Regarding the October year-to-date performance, Director of Revenue Mark A. Furcolo made the following observations: • Fiscal year-to-date adjusted total general revenues through October are behind expectations by $10.0 million, or 0.8 percent; • Adjusted personal income tax revenues are $9.0 million below expectations, a variance of 2.0 percent, due to lower than expected personal income tax estimated payments and larger than expected refunds and adjustments and final payments; o FY 2019 year-to-date adjusted personal income tax revenues are $15.3 million, or 3.7 percent, higher than FY 2018 year-to-date adjusted personal income tax revenues were at this time last year. • Adjusted sales and use tax revenues through October are ahead of expectations by $3.5 million, or 0.9 percent, marking the fourth month in a row that fiscal year-to-date adjusted sales and use tax revenues have exceeded estimates; o FY 2019 year-to-date adjusted sales and use tax revenues are $21.3 million, or 5.7 percent, more than FY 2018 year-to-date adjusted sales and use tax revenues were at this time last year. • Adjusted departmental receipts revenues are $3.4 million above the estimate, a variance of 5.5 percent; and • Adjusted insurance company gross premiums tax, business corporation tax, and public utilities gross earnings tax revenues are a combined $13.3 million below expectations, a variance of 11.8 percent.
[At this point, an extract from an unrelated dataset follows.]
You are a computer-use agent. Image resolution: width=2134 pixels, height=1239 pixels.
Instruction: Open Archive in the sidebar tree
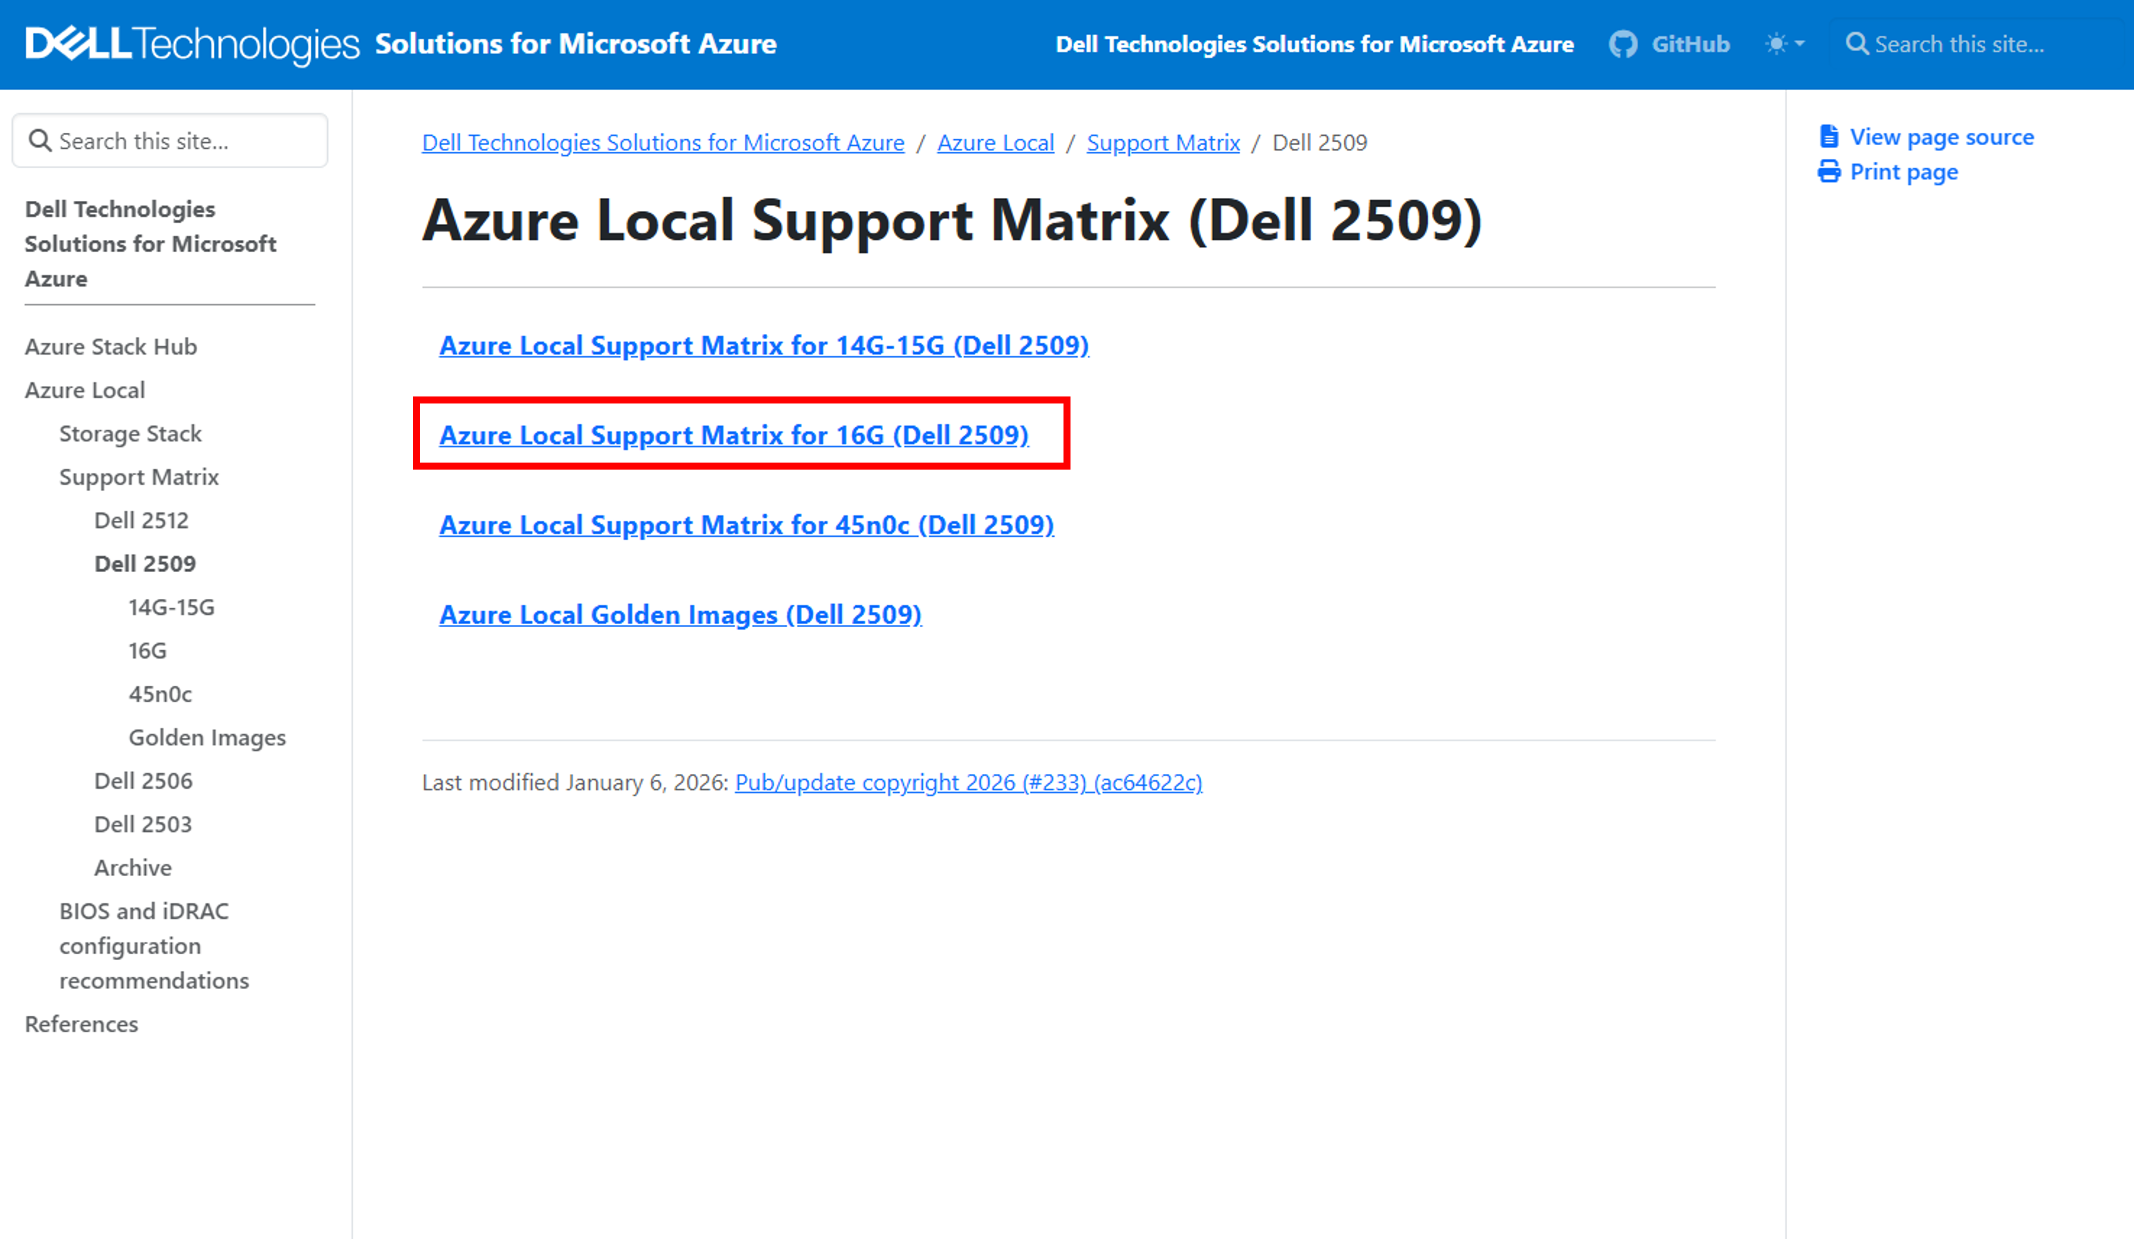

This variance is likely driven in part by the change in the estimated payments schedule for business tax payers that was implemented effective January 1, 2018.
Regarding the month of October performance, Director of Revenue Mark A. Furcolo made the following observations: • October total general revenues fell short of expectations by $1.6 million, or 0.6 percent, an improvement from the September 2018 performance; • Adjusted personal income tax revenues are in line with the estimate for October, with stronger personal income tax finals and withholding payment revenues largely offsetting higher than expected October refunds and adjustments payments; • Adjusted sales and use tax revenues for October weakened, falling below the monthly estimate by $438,086 or 0.5 percent; • September adjusted business corporation tax revenues are $2.3 million less than expected, a variance of 16.3 percent, while cigarette excise and other tobacco products tax adjusted revenues are $1.3 million below expectations, or a variance of 11.2 percent; and • October adjusted lottery transfer revenues are $3.8 million more than the estimate, a variance of 12.9 percent reflecting the strong opening that the Tiverton Casino and Hotel exhibited in the month of September. The current month's lottery transfer is the revenue generated from the prior month's gaming activity.